▸ YOUR TASK:
Exactly as written, set down each line of the data below except its pictures.

** DATA LISTING follows **

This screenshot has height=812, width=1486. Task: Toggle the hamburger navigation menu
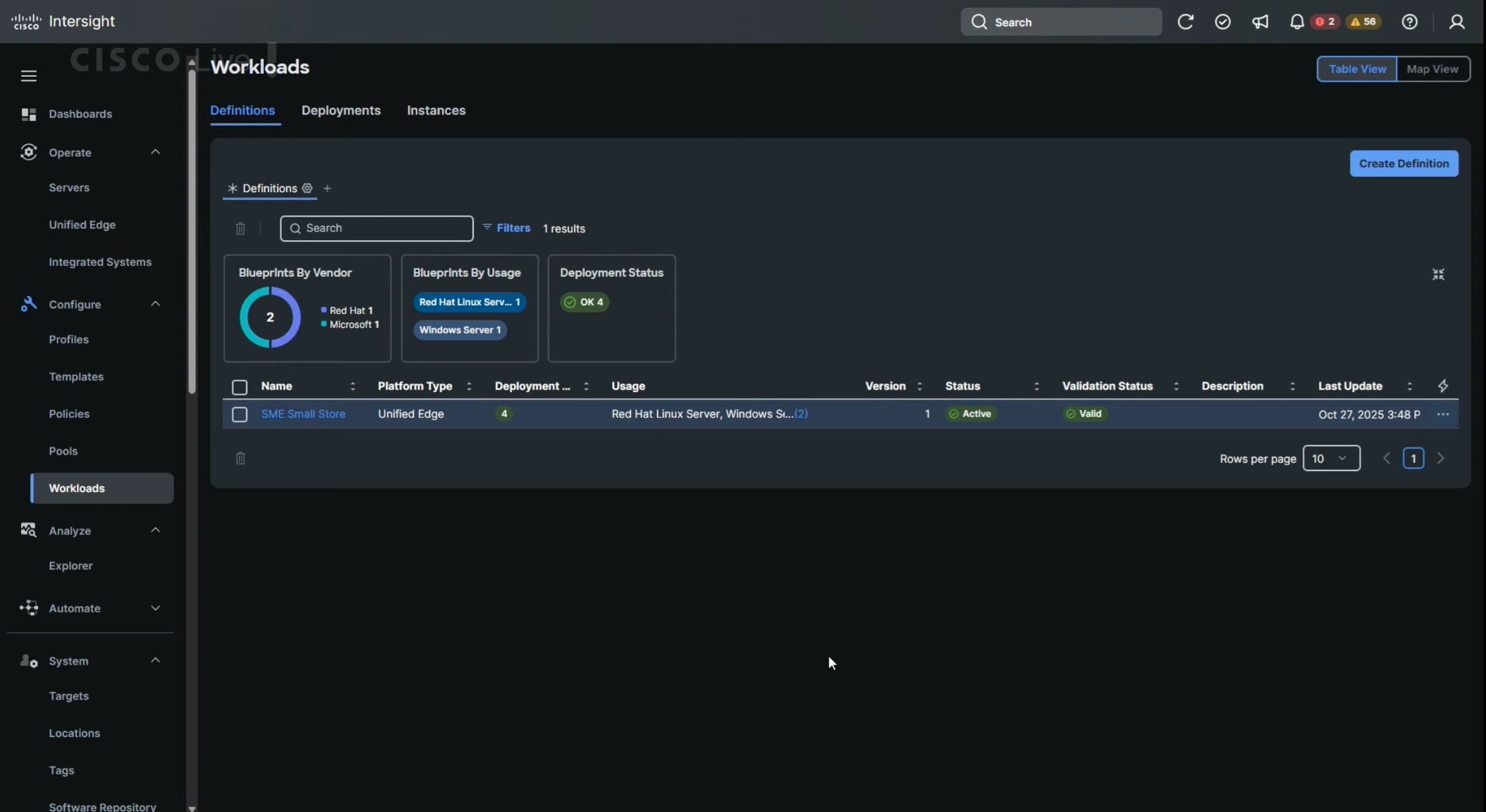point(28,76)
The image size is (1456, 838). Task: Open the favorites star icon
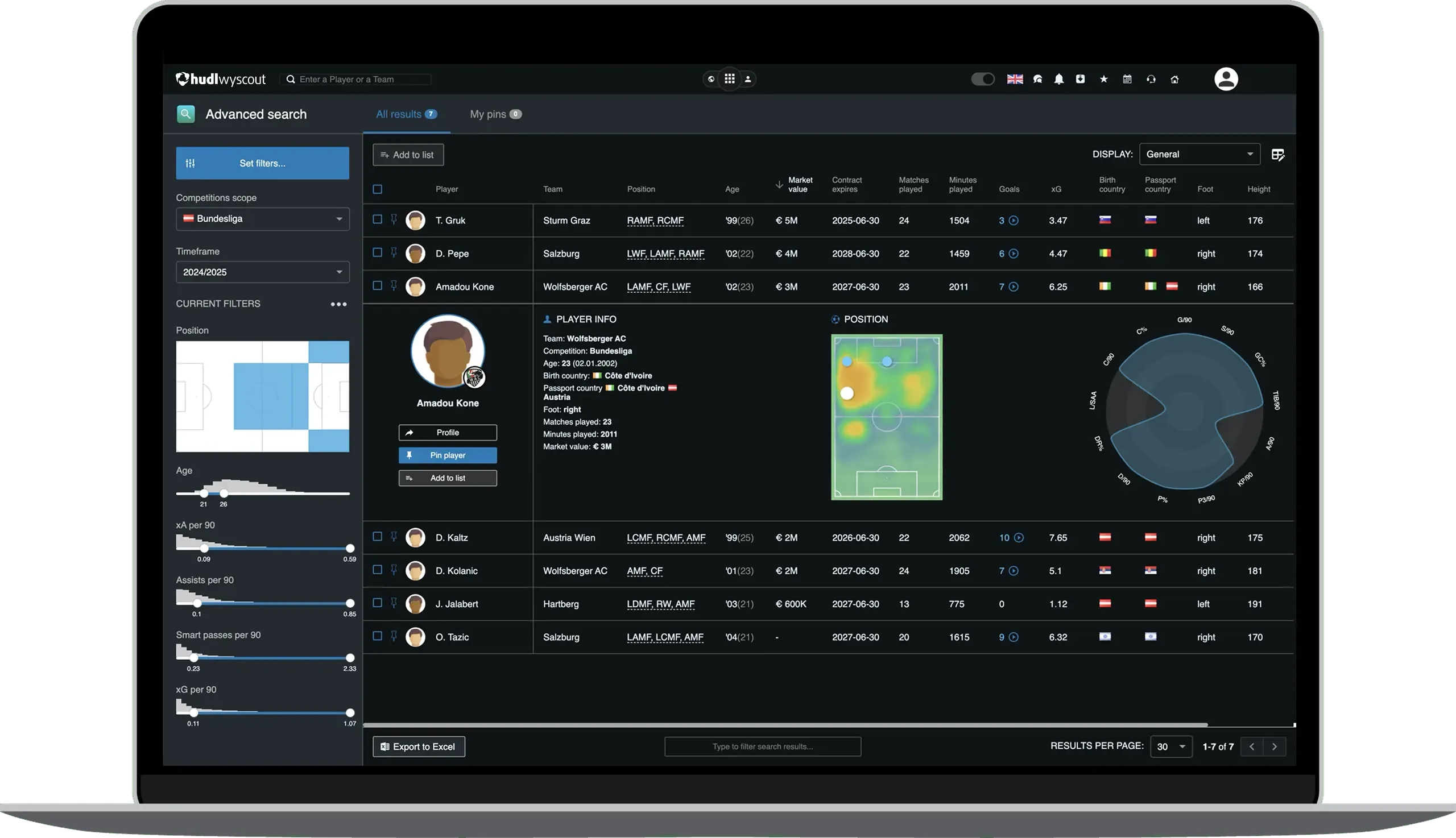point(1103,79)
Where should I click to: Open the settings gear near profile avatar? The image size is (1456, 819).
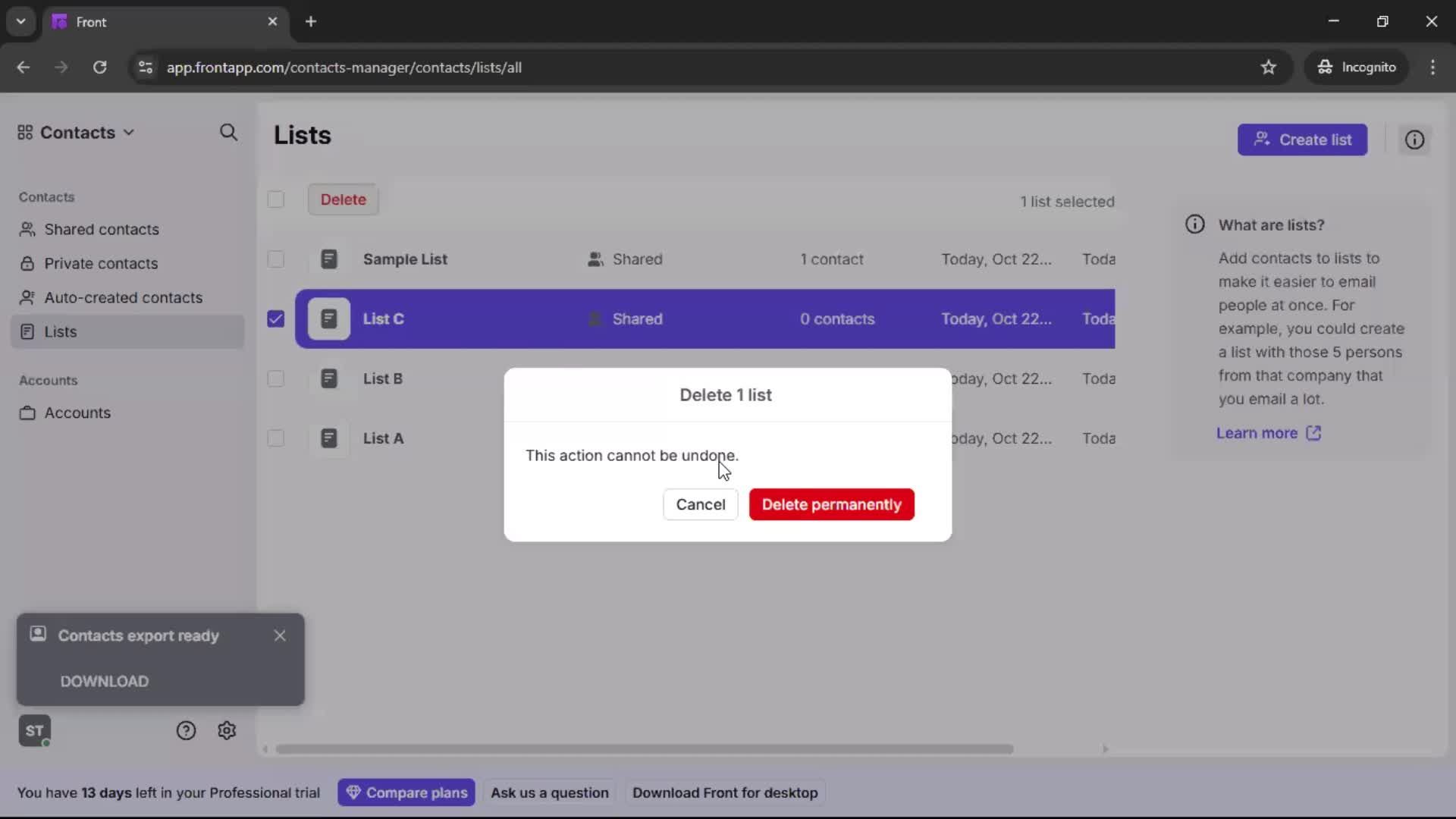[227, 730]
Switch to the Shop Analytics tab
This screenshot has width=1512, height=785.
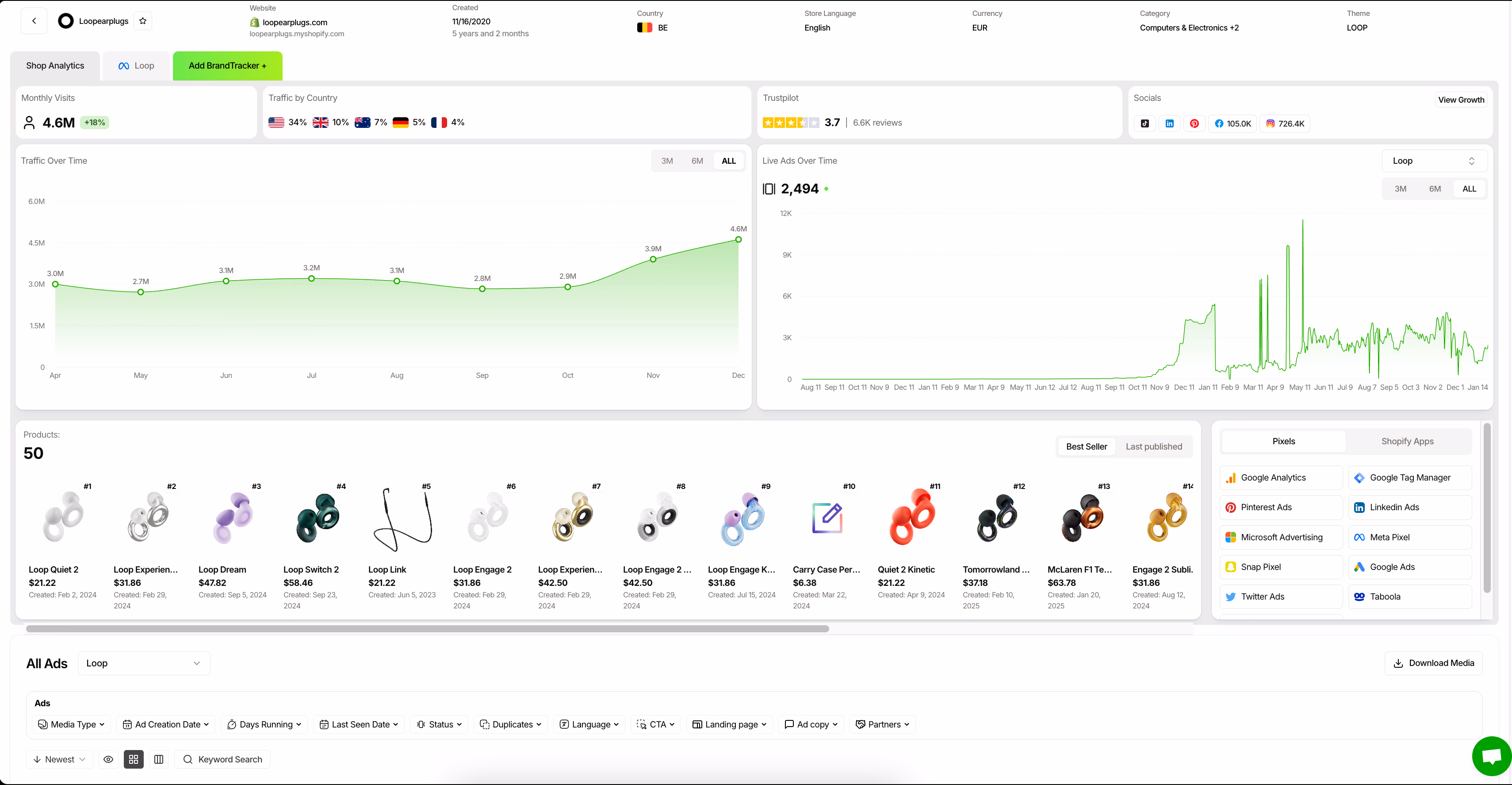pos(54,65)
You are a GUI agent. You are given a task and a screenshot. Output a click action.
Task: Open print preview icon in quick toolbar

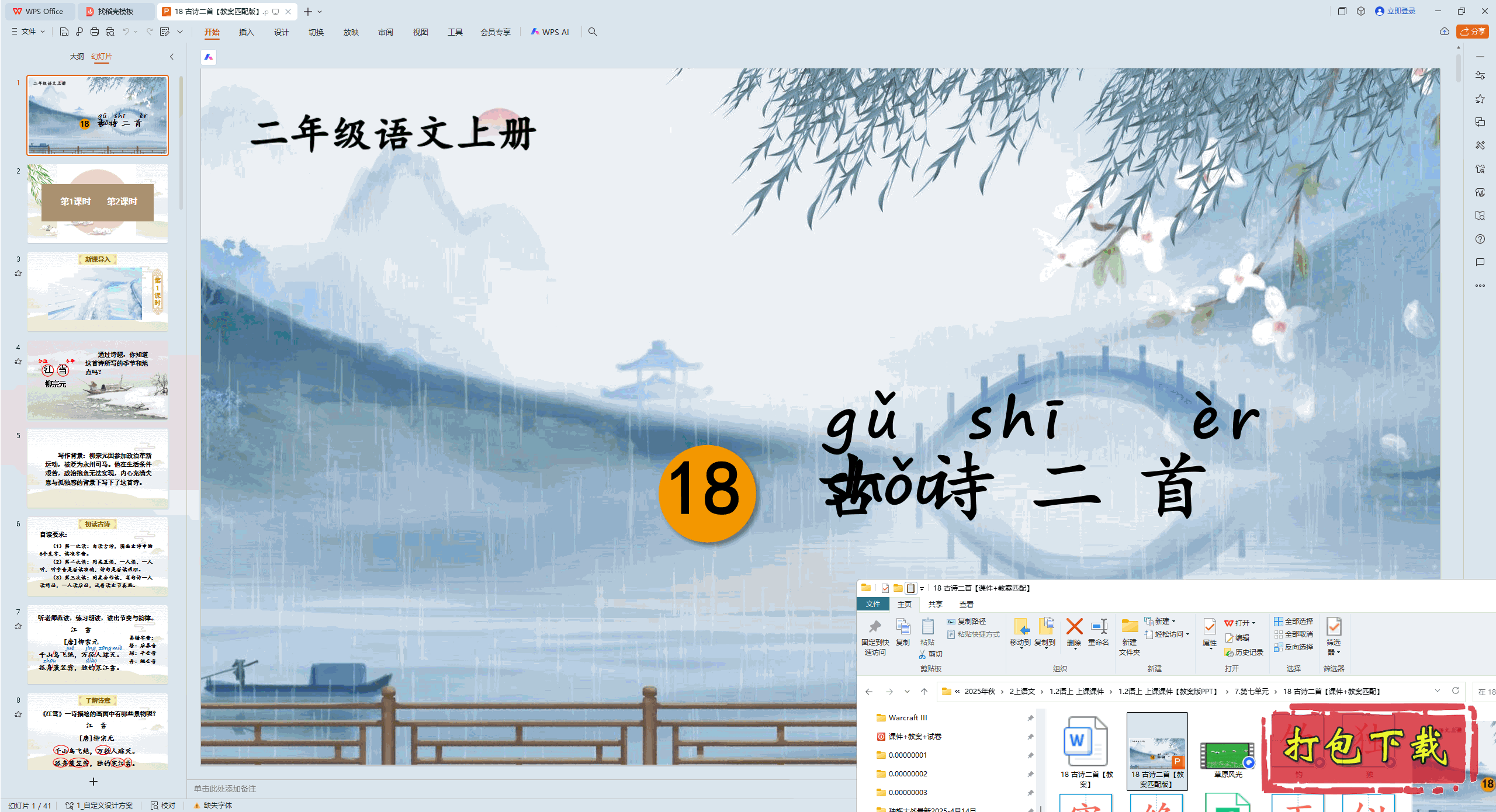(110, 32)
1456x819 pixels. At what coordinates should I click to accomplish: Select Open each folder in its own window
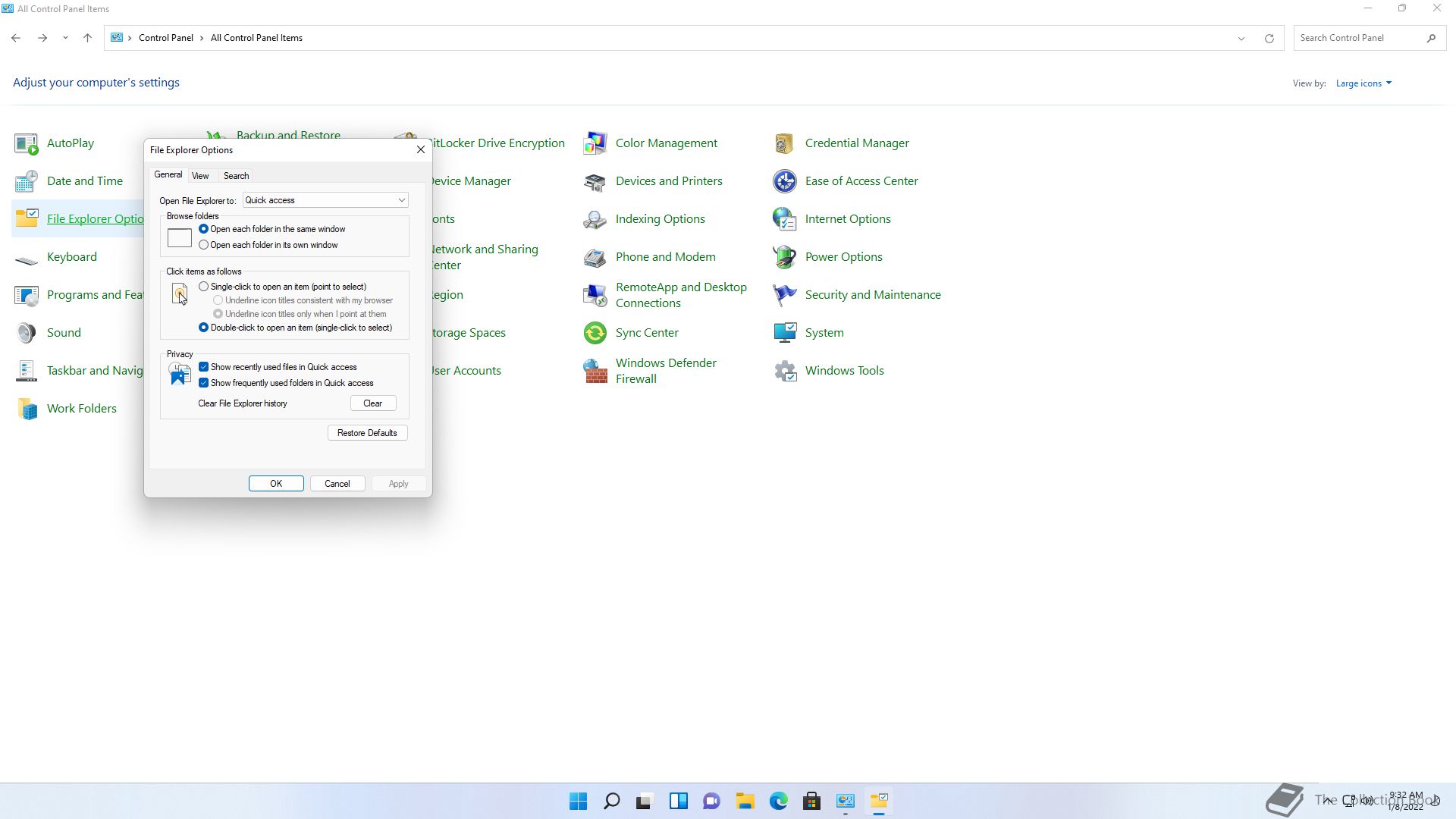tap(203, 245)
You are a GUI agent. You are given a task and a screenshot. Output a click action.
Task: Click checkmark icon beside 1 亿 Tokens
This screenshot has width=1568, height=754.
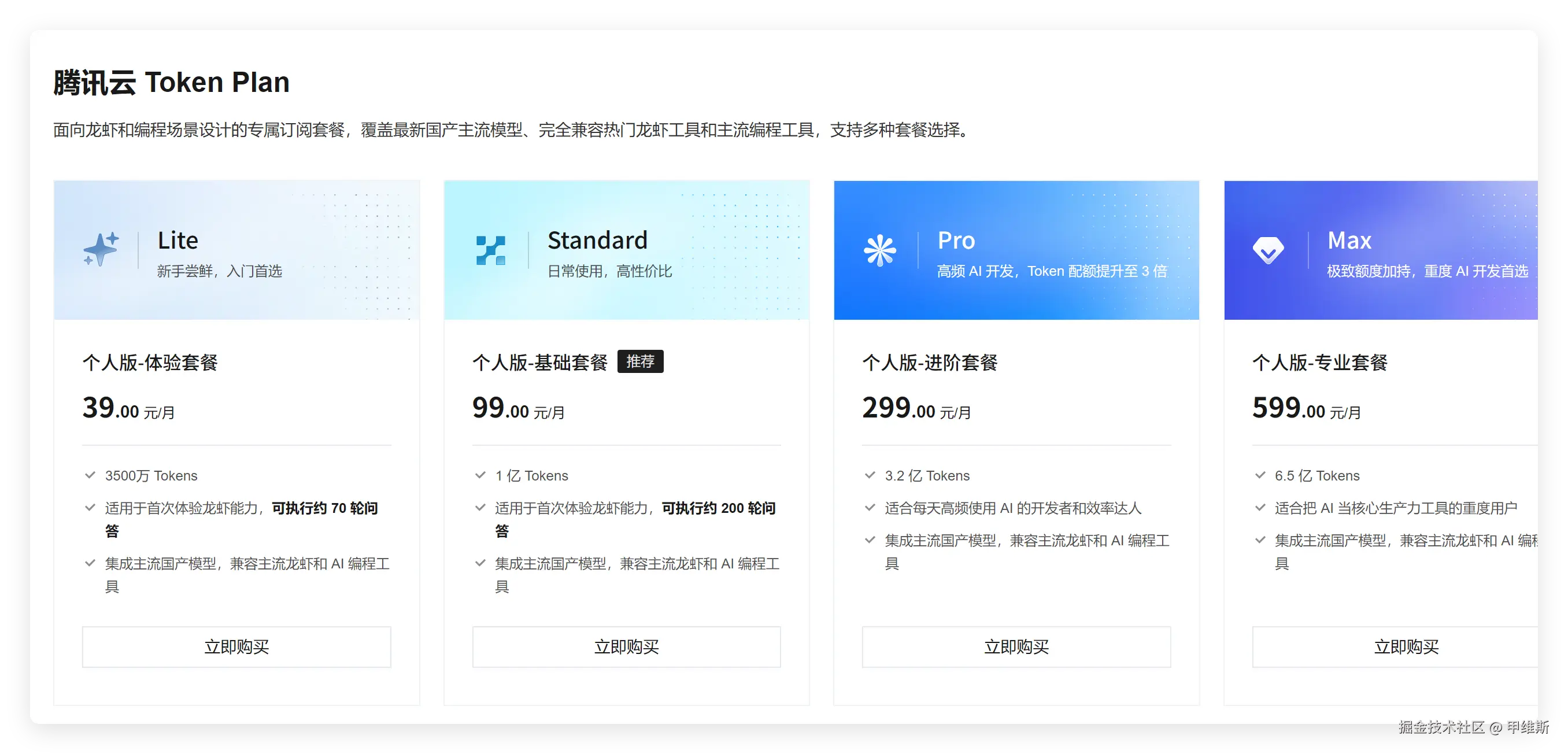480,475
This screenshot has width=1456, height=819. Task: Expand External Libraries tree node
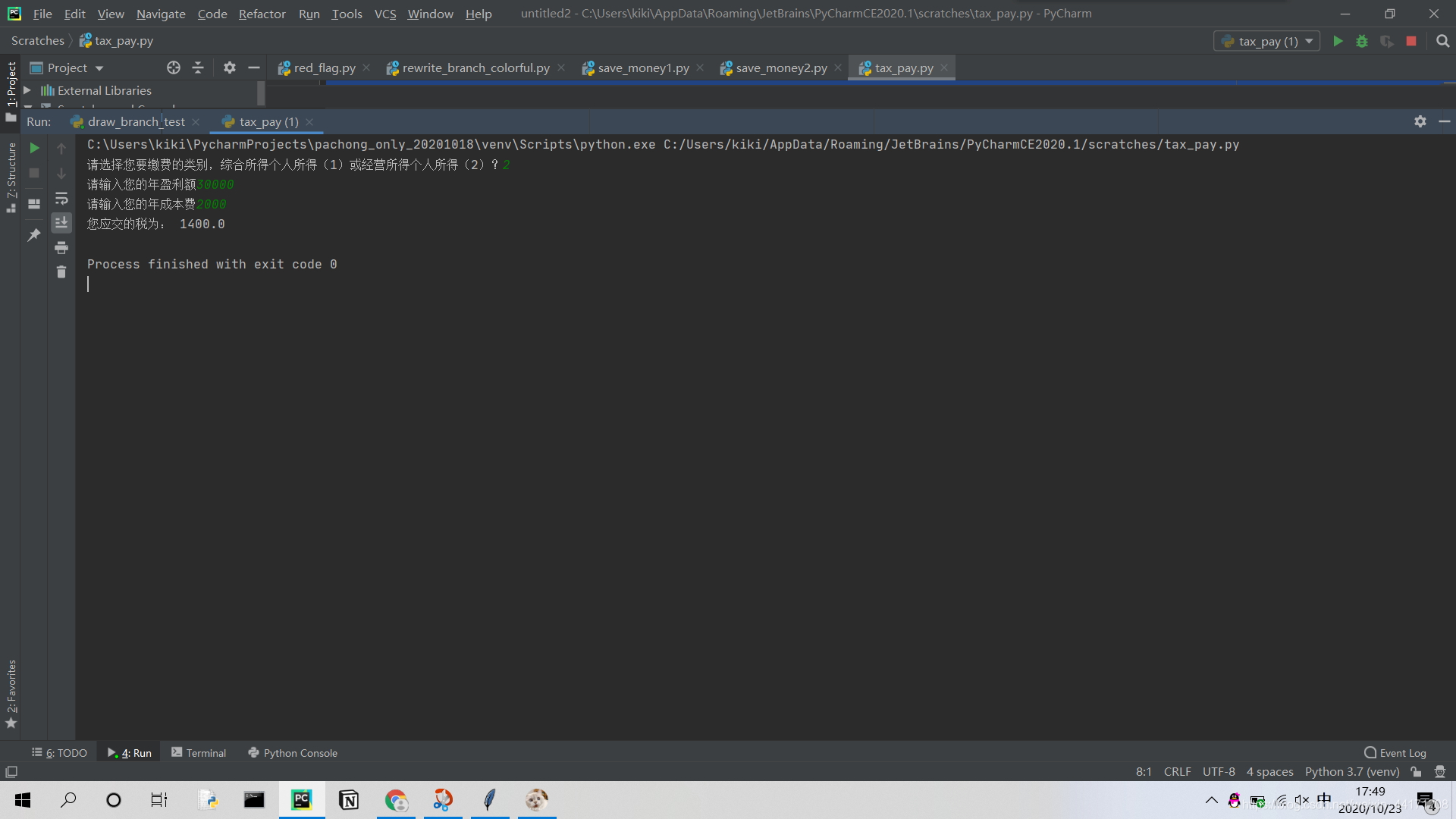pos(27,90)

** End of DATA LISTING **

▸ TASK RESULT:
This screenshot has height=812, width=1486. Task: Toggle the hamburger navigation menu
point(28,76)
The image size is (1456, 838). Task: Open the favorites star icon
point(1103,79)
Where should I click to: Open the settings gear near profile avatar? The image size is (1456, 819).
[227, 730]
Switch to the Shop Analytics tab
This screenshot has width=1512, height=785.
pos(54,65)
You are a GUI agent. You are given a task and a screenshot. Output a click action.
Task: Open print preview icon in quick toolbar

(110, 32)
1456x819 pixels. At what coordinates should I click to accomplish: Select Open each folder in its own window
tap(203, 245)
You are a GUI agent. You are given a task and a screenshot. Output a click action.
Task: Click checkmark icon beside 1 亿 Tokens
This screenshot has width=1568, height=754.
480,475
This screenshot has width=1456, height=819. Task: Expand External Libraries tree node
pos(27,90)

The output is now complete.